THE REQUEST: Copy the records word for word from the beginning through the line containing "Looking at the screenshot, I should pos(36,283).", including that line.

ENTRIES:
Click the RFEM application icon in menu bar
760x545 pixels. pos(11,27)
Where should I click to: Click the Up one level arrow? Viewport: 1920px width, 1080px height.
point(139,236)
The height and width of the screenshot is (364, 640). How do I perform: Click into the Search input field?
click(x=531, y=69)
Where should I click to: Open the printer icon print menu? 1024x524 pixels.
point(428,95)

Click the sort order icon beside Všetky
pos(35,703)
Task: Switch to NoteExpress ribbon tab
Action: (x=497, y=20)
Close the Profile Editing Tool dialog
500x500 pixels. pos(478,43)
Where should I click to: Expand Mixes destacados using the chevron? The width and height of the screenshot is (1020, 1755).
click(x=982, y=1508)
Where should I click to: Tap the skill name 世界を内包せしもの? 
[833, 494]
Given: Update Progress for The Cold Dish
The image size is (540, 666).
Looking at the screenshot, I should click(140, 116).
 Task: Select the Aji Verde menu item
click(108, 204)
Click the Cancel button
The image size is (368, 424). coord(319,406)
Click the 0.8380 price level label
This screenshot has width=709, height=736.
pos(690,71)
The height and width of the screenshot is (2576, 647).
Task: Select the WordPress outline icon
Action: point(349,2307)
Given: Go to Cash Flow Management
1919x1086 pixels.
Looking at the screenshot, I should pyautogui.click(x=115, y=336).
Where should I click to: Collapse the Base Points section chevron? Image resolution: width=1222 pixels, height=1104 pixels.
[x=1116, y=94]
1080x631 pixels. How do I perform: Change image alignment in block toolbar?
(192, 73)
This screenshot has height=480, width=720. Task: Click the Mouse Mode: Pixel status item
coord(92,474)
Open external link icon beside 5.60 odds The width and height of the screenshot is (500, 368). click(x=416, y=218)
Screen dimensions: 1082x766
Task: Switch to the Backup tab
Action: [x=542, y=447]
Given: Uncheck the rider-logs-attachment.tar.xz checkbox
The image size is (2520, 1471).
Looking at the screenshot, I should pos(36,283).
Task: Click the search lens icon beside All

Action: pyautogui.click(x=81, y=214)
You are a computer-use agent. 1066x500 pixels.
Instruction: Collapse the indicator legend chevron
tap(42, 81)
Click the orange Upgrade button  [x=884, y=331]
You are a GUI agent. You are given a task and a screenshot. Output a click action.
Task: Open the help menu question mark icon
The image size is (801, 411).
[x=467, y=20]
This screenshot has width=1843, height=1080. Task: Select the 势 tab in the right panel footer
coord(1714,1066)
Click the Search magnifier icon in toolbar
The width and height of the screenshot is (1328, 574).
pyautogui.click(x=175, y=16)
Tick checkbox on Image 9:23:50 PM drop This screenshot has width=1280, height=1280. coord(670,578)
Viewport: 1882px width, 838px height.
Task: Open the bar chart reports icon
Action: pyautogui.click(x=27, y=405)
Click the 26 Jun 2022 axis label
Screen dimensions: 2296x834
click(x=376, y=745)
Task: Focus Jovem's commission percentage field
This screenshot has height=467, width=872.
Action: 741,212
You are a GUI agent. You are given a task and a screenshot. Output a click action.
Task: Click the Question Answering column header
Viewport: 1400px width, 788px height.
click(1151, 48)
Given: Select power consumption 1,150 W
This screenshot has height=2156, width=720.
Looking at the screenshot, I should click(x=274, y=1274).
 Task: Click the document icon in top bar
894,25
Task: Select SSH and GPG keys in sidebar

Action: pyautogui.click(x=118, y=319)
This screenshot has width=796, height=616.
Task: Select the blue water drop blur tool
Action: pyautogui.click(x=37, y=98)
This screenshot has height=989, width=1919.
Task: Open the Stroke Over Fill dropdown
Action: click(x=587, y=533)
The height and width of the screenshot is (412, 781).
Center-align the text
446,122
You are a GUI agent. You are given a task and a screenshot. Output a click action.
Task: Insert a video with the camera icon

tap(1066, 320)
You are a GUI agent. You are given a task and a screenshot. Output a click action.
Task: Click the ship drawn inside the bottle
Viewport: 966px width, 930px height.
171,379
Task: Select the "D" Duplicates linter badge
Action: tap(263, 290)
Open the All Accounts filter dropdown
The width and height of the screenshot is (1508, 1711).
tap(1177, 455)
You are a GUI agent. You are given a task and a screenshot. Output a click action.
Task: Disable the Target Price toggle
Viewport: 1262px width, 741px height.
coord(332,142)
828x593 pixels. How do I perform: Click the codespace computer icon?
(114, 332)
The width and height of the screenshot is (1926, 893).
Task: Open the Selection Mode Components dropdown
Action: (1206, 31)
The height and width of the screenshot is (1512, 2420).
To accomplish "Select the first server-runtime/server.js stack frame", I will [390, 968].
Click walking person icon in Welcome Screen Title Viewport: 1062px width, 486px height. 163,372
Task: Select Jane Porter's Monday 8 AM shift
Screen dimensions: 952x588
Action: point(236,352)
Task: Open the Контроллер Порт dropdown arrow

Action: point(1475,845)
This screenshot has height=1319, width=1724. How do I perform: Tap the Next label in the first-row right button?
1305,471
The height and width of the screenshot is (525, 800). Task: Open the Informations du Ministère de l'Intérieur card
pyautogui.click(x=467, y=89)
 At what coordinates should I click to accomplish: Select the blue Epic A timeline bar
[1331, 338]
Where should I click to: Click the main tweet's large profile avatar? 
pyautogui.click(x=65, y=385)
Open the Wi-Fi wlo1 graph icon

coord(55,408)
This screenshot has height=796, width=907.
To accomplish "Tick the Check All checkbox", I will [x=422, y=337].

ANSWER:
Click the RFEM application icon in menu bar
760x545 pixels. pos(11,27)
Where should I click to: Click the Up one level arrow? Viewport: 1920px width, 1080px height.
point(139,236)
The height and width of the screenshot is (364, 640). How do I perform: Click into the Search input field?
click(x=531, y=69)
Where should I click to: Open the printer icon print menu? 1024x524 pixels.
point(428,95)

Click the sort order icon beside Všetky
pos(35,703)
Task: Switch to NoteExpress ribbon tab
Action: (x=497, y=20)
Close the Profile Editing Tool dialog
500x500 pixels. pos(478,43)
Where should I click to: Expand Mixes destacados using the chevron? The width and height of the screenshot is (1020, 1755).
click(x=982, y=1508)
Where should I click to: Tap the skill name 世界を内包せしもの? 
[833, 494]
Given: Update Progress for The Cold Dish
The image size is (540, 666).
Looking at the screenshot, I should click(140, 116).
 Task: Select the Aji Verde menu item
click(108, 204)
Click the Cancel button
The image size is (368, 424). coord(319,406)
Click the 0.8380 price level label
This screenshot has width=709, height=736.
pos(690,71)
The height and width of the screenshot is (2576, 647).
Task: Select the WordPress outline icon
Action: point(349,2307)
Given: Go to Cash Flow Management
1919x1086 pixels.
Looking at the screenshot, I should pyautogui.click(x=115, y=336).
Where should I click to: Collapse the Base Points section chevron? Image resolution: width=1222 pixels, height=1104 pixels.
[x=1116, y=94]
1080x631 pixels. How do I perform: Change image alignment in block toolbar?
(192, 73)
This screenshot has height=480, width=720. Task: Click the Mouse Mode: Pixel status item
coord(92,474)
Open external link icon beside 5.60 odds The width and height of the screenshot is (500, 368). click(x=416, y=218)
Screen dimensions: 1082x766
Task: Switch to the Backup tab
Action: [x=542, y=447]
Given: Uncheck the rider-logs-attachment.tar.xz checkbox
The image size is (2520, 1471).
Looking at the screenshot, I should pos(36,283).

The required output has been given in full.